→ **課題 1**
陸上養殖についての本文から、「ところで海のない山梨県で、海」という語句を含む箇所で始まり「う仕組みが注目を集めている。」で終わる部分を書き写すこと。
→ **課題 2**
陸上養殖についての本文をもとに、次の問いに答えること。
(a) 愛知県の業者から仕入れたトラフグの稚魚は何匹運び込まれたか。
(b) 理論上、場所を問わず養殖が可能となる陸上養殖の方式は何か。
(c) トラフグは通常、出荷するまでに何年程度かかるか。

Vol.230-2 山梨県内における陸上養殖の可能性


公益財団法人 山梨総合研究所
主任研究員 三枝 佑一

1.はじめに

 海のない山梨県でトラフグの養殖が始まるーこんなニュースが7月に放送された。
 笛吹市春日居町で古い養殖池を利用したトラフグ養殖を始めたのは、県内の水産養殖業者や旅館組合などで構成する「甲州トラフグ組合」である。
 愛知県の業者から仕入れた、体長約6cm程度のトラフグの稚魚2500匹が運び込まれたが、長時間の輸送にもかかわらず元気に養殖池で泳ぐ姿が確認できた。秋にはさらに5000匹が追加され、来年からは本格的に1万匹の養殖を目指すと言う。
 通常出荷するまでは2年程度かかるのだが、比較的温かい地下水を利用することで生育を促し、約1年程度で出荷するサイズまで生育することが可能だという。さらに、この年末には成長の早いトラフグを試験的に出荷するとのことで、山梨県の新たな特産品としての期待がかかる。

 

 ※運搬されたトラフグの稚魚と、養殖池に移される様子

 

 ところで海のない山梨県で、海産魚であるトラフグの養殖が可能なのであろうか、という疑問をもたれた方もいるだろう。たとえば養殖というと、まず「近大マグロ」を頭に思い浮かべた方も多いのではないか。海のなかに大きな生け簀があって、そのなかで魚を養殖する。一般的に思い描く養殖とはこういったイメージであろうが、海のない内陸部でも養殖が可能になるということで、最近「陸上養殖」という仕組みが注目を集めている。

 2.養殖の仕組み

(1)養殖方式

 養殖方式については、大きくは海面養殖と内水面養殖(陸上養殖)の2つに区分される。先ほどの「近大マグロ」のような海のなかの生け簀、これが海面養殖である。陸上養殖は、陸上に人工的に創設した環境下で養殖を行うもので、「かけ流し式」と「閉鎖循環式」がある。
 かけ流し式の陸上養殖は、海から海水を取り込み、排水する必要から沿岸部に限られるが、閉鎖循環式の陸上養殖は、理論上場所を問わず養殖が可能となる。

図1 養殖方式

 (2)水産養殖の現状

 日本では「魚離れ」と言われて久しいが、既に10年近く前に、魚介類と肉類の摂取量は逆転している。

 図2 魚介類と肉類の1人1日当たり摂取量の推移(経年変化)

出典:平成20年度水産白書(農林水産省)

  日本の「魚離れ」の一方で、世界的にみると魚の消費量は急激に増加している。すでに日本が世界中で魚の「買い負け」をしているというのは周知であろう。欧米を中心に健康志向の高まりや、中間層を中心に消費が急増する中国需要など、世界的には魚の需要は拡大している。

[コレクションから抜き出した記録]
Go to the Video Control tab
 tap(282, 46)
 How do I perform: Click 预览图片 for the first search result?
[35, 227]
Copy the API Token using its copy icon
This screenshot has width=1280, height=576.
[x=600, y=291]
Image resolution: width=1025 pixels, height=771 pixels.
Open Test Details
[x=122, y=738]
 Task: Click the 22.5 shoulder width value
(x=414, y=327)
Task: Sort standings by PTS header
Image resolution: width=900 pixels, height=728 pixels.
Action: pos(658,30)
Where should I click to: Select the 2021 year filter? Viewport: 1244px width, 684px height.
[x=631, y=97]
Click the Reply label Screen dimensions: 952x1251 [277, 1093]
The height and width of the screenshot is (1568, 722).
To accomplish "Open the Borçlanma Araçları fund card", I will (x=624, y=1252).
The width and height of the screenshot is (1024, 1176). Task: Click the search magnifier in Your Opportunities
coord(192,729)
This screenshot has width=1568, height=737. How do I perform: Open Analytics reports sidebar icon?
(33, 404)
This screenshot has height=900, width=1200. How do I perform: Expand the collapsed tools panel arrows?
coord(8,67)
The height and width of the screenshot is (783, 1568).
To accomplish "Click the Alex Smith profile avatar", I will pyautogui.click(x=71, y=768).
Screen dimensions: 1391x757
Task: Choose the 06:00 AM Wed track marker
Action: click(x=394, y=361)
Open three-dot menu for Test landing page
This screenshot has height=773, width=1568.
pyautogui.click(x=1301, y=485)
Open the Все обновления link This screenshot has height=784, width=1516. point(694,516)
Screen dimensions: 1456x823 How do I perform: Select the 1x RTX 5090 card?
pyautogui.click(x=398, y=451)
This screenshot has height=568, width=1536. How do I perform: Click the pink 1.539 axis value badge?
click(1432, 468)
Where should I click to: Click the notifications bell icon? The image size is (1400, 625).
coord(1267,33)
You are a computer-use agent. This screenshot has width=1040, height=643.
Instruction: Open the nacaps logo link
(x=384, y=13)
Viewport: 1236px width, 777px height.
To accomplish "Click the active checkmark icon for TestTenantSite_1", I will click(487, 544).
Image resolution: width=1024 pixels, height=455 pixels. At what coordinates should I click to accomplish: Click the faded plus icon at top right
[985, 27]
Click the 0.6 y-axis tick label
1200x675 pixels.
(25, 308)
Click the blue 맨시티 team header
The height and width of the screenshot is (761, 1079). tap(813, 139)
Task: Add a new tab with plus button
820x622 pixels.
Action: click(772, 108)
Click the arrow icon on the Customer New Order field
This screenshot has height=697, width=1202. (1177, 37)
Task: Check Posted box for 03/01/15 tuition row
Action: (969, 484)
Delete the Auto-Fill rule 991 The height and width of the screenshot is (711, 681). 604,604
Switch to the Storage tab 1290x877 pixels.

→ **解答結果 1**
ところで海のない山梨県で、海産魚であるトラフグの養殖が可能なのであろうか、という疑問をもたれた方もいるだろう。たとえば養殖というと、まず「近大マグロ」を頭に思い浮かべた方も多いのではないか。海のなかに大きな生け簀があって、そのなかで魚を養殖する。一般的に思い描く養殖とはこういったイメージであろうが、海のない内陸部でも養殖が可能になるということで、最近「陸上養殖」という仕組みが注目を集めている。

→ **解答結果 2**
(a) 2500匹
(b) 閉鎖循環式
(c) 2年程度